Input data Start Marker

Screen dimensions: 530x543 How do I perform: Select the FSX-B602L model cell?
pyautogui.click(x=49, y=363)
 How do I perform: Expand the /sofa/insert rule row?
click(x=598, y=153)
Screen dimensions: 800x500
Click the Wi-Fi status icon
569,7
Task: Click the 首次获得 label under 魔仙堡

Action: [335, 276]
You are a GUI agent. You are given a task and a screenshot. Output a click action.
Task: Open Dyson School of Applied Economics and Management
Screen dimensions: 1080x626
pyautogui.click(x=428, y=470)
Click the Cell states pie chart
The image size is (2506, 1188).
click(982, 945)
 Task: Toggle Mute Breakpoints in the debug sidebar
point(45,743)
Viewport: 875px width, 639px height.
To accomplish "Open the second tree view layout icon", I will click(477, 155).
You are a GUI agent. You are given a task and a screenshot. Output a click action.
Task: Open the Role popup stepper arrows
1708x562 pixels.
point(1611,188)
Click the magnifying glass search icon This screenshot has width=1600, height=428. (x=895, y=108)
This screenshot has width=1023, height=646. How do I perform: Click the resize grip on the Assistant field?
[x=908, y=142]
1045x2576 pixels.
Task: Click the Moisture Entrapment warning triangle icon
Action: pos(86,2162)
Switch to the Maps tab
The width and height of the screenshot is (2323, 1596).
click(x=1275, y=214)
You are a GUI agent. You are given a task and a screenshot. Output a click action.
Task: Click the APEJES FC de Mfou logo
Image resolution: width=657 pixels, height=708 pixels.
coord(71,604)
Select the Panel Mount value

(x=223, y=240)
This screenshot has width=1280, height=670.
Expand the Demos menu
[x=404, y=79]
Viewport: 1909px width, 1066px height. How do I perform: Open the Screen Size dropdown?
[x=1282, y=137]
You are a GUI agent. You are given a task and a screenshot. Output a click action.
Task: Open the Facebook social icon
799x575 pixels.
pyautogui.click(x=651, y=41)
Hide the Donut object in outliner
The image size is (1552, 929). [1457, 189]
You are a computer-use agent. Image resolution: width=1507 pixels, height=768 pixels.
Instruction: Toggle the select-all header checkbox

Input data End Marker

Prompt:
Find "Task: Click the APEJES FC de Mfou logo" in the records above. Repeat its line and every later line exactly, through the last one.

Written answer:
Task: Click the APEJES FC de Mfou logo
Image resolution: width=657 pixels, height=708 pixels.
coord(71,604)
Select the Panel Mount value

(x=223, y=240)
This screenshot has width=1280, height=670.
Expand the Demos menu
[x=404, y=79]
Viewport: 1909px width, 1066px height. How do I perform: Open the Screen Size dropdown?
[x=1282, y=137]
You are a GUI agent. You are given a task and a screenshot. Output a click action.
Task: Open the Facebook social icon
799x575 pixels.
pyautogui.click(x=651, y=41)
Hide the Donut object in outliner
The image size is (1552, 929). [1457, 189]
You are a computer-use agent. Image resolution: width=1507 pixels, height=768 pixels.
Instruction: Toggle the select-all header checkbox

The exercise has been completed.